When you have negative inner conversations ignore them and take action to change your situation. People who are deterred by negative inner conversations are like the first frog that fell into a bottle of milk. This frog cursed his luck, hopped around in anger, gave up and died. Those who take the positive approach and fight for their dreams are like the second frog that fell in. this one cursed his luck, but kept on kicking. He directed his anger toward positive action. This highly focused frog kicked until he churned that milk into butter, and then he hopped out!

To help yourself develop a positive charge, read this exercise. Below are situations that commonly make people anxious along with some typical negatively charged responses.


Situation Negatively charged attitude

  • Asked to do new tasks I don't know how
  • On a job interview Why would they hire me?
  • Meeting someone important I never could do what you do
  • Making a speech What do I have to say?
  • Asking for a raise I need more money
  • Starting a new project I will never be done
  • Meeting an attractive person Looks out of my league

Since negative inner conversations only restrict your growth, you have to convert to a positive charge to get where you want to go. Negative self talk is a difficult habit to break.

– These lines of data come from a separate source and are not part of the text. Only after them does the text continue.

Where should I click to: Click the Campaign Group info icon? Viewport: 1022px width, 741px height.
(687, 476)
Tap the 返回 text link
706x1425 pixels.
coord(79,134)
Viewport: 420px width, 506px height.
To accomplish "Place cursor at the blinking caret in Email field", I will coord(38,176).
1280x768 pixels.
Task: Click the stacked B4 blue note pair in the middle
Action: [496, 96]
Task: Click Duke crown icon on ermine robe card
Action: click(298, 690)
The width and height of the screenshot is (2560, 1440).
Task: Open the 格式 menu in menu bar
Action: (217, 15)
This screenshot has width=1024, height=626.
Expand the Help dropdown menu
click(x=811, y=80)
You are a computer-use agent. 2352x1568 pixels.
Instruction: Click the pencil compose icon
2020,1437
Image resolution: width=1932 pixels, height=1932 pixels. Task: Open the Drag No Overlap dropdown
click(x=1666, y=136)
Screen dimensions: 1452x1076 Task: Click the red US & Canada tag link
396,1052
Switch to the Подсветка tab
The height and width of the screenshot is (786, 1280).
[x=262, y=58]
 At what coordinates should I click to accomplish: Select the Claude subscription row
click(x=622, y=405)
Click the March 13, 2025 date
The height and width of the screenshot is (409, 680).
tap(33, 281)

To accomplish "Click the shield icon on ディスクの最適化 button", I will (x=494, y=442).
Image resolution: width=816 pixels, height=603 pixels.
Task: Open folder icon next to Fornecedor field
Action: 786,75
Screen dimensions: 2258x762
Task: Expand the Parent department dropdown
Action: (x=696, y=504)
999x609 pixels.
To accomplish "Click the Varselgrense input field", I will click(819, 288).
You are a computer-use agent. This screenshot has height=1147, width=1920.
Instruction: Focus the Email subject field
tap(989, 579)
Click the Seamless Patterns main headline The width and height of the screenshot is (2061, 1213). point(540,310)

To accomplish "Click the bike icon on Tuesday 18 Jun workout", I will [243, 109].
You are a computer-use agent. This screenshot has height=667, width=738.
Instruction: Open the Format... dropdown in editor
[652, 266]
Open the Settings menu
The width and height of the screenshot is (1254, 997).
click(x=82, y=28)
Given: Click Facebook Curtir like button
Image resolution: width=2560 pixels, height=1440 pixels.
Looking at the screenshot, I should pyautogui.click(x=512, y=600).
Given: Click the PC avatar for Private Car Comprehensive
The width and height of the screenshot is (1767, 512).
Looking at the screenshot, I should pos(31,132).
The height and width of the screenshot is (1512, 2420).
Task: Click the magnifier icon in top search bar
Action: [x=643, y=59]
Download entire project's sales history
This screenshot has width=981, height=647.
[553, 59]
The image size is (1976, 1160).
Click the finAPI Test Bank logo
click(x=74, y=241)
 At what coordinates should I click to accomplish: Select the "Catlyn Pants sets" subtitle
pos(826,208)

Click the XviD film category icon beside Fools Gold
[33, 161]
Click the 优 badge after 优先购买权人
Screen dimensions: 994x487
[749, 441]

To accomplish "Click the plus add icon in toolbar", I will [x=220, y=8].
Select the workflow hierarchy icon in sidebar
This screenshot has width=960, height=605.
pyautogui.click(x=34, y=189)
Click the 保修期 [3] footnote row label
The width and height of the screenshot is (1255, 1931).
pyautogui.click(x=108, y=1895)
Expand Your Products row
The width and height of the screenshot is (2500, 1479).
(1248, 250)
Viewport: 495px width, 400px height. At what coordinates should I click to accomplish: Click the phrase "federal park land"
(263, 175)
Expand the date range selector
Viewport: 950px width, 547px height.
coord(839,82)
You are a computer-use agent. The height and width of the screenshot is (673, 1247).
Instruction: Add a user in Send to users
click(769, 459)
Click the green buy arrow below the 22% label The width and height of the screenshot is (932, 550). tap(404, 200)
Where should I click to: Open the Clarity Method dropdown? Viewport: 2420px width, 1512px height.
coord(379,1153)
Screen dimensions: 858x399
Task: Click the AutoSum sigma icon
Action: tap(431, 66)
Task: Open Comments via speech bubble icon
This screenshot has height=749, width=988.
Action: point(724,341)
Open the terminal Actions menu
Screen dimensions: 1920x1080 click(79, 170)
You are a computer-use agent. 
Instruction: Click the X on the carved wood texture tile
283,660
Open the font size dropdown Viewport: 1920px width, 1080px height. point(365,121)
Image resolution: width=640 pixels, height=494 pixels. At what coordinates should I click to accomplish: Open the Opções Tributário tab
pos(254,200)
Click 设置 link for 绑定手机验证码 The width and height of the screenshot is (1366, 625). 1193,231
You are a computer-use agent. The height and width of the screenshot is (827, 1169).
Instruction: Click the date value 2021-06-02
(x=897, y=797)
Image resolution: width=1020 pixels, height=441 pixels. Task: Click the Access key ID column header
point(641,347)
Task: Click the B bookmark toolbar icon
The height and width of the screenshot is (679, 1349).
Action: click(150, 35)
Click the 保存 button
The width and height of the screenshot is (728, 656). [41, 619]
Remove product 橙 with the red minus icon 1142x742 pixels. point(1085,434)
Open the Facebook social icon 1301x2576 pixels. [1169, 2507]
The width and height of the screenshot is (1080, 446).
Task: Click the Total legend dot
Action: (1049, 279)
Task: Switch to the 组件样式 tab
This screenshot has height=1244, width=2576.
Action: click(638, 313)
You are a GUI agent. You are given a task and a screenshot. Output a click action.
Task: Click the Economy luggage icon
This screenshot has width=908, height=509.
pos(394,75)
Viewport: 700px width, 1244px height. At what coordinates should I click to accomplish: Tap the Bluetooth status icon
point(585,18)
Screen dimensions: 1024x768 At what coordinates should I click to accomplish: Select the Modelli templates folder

For each of the situations above here is a positively charged response.


Situation Positively charged response

  • Asked to perform new task I'd love to learn this
  • On a job interview You need my skills
  • Meeting someone important I want to learn how you do it
  • Making a speech I have a worthy message
  • Asking for a raise I am worth more money
  • Starting a new project This is a good challenge
  • Meeting an attractive person To know me is to love me

The difference in language and attitude is obvious. Monitor your language, listen to the way you respond to questions and situations. Make a conscious effort to develop a positive charge. You will find that people respond more eagerly to you.


Bad Relationships Drain Your Positive Charge

Seek out those who empower you, who inspire and complement you, the people who enable you to see great possibilities in yourself. It takes an enormous amount of energy to reach your goals and to strive continuously for greatness. You really cannot afford to have relationships with people whose very presence drains energy from you. Look for someone who thinks like you, someone to help you move to the next level of achievement. Don't get involved in relationships that undermine rather than support you in your search for goals. Don't let someone else's lack of vision restrict your growth.

You should endeavour to surround yourself with people who will enrich and empower you, this sort of support group can strengthen you in moments of weakness and bring you up when you are down. Surround yourself with people who share your vision and who also are willing to support you in pursuing that vision. You cannot make it alone in this journey. If you find relationships that are not mutually constructive, if someone bring you down rather than challenges and elevates you, then you must make a decision. Can you transform this into a healthy relationship or do you need to sever it?

Face the challenges that life presents you. Take life on. LIVE YOUR DREAMS!